* [YOUR ASSIGNMENT]
Below are entries; tally how many lines hold the string "price" and answer with only that figure.

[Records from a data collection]
• • • •

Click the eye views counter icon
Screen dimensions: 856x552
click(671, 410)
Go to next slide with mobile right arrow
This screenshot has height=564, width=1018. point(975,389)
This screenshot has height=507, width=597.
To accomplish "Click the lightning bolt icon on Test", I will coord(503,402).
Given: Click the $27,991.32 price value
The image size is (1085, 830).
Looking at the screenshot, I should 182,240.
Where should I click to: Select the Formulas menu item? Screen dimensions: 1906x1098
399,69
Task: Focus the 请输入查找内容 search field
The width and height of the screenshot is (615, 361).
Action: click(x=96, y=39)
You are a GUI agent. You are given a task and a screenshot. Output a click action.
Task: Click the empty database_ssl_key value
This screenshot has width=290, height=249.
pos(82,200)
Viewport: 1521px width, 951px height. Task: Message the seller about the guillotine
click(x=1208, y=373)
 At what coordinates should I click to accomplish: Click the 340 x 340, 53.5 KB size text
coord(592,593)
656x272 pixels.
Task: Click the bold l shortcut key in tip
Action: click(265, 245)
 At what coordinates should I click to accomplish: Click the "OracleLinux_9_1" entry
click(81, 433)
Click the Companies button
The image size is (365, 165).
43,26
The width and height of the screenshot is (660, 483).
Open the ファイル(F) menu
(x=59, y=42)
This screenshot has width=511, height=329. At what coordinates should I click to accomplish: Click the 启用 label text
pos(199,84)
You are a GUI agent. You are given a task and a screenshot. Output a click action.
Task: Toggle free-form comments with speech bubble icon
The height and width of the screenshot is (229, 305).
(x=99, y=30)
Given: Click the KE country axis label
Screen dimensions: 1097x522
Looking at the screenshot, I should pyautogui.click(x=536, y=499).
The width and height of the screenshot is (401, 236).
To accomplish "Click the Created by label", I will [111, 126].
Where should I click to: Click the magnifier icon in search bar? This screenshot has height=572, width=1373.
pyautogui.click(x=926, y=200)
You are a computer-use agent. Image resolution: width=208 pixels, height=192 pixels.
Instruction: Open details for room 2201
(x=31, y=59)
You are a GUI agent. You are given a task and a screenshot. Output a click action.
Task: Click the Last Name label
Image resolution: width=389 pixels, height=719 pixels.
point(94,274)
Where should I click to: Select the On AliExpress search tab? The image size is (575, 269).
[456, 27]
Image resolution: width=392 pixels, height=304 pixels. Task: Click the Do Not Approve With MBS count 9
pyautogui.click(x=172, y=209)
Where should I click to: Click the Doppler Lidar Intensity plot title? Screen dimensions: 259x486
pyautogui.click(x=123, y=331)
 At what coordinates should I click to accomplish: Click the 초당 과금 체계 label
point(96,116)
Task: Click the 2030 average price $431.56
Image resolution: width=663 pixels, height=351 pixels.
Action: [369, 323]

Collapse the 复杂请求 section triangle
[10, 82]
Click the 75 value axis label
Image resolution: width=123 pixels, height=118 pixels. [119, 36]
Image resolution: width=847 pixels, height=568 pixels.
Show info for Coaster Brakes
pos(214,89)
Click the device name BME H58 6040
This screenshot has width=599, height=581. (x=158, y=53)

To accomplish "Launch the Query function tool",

• • • •

* [WRITTEN ANSWER]
2